Os médicos do Hospital Regional de Alta Floresta, no norte de Mato Grosso, seguem há mais de três meses sem receber. E a situação esta ficando cada vez mais crítica: o único hospital público da região do chamado Vale do Tapajós, esta há um mês atendendo apenas urgência e emergência. Anteriormente, atendia várias especialidades.
“E o Governo, só para limpar um estádio de futebol, vai gastar mais de R$ 1 milhão, mas não há dinheiro para saúde pública”, criticou o presidente do Conselho Municipal de Saude, Thiago Incerti, referindo-se ao contrato feito para a manutenção da Arena Pantanal, que vai sediar três jogos da Copa do Mundo no Brasil.
O jornal 24horasnews afirma que o caos na unidade de saúde da cidade matogrossense é grande. Relatos dão conta de que há pacientes que correm risco de vida devido a omissão estatal. Os fornecedores nem queriam fornecer medicamentos. A prioridade no momento é o atendimento básico a população
Thiago relata que já houve desligamento de vários profissionais das mais diversas especialidades na unidade hospitalar e varias cirurgias eletivas foram suspensas. A liminar da Justiça, expedida no processo 113810, ainda não foi cumprida pelo Estado e os profissionais não foram pagos. Segundo Thiago, “essa atitude beira o descaso com o cidadão por parte do Estado. Temos uma inversão generalizada de prioridades. Parece a política do pão e circo”, acrescentou.

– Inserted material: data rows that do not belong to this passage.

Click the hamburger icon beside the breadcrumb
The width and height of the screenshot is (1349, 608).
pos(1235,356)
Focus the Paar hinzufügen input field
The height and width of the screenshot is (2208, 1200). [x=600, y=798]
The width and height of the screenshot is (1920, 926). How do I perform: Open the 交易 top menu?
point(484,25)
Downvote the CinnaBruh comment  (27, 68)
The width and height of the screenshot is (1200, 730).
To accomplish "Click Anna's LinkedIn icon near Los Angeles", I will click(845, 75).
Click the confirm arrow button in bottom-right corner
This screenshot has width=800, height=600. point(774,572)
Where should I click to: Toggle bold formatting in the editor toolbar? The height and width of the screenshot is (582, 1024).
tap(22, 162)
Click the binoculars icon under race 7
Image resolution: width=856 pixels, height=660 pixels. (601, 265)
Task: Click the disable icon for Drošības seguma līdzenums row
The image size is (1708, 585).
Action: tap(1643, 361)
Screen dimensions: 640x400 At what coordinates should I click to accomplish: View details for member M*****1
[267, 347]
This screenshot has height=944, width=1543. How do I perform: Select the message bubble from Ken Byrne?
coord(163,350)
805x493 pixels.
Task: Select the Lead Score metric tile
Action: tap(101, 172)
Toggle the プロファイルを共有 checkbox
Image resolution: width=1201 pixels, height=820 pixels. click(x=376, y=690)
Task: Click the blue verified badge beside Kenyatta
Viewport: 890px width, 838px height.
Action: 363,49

Incerti admite que essa inversão de valores do Governo poderá gerar futuramente, inclusive, uma ação de responsabilidade civil ou penal contra as autoridades governamentais por estarem descumprindo a sentença judicial. Ele destacou que os conselheiros de saúde ainda relatam que muitas perguntas terão que ser respondidas, pois há muitas dúvidas no ar e o processo de transição ainda está confuso, segundo a reportagem do jornal.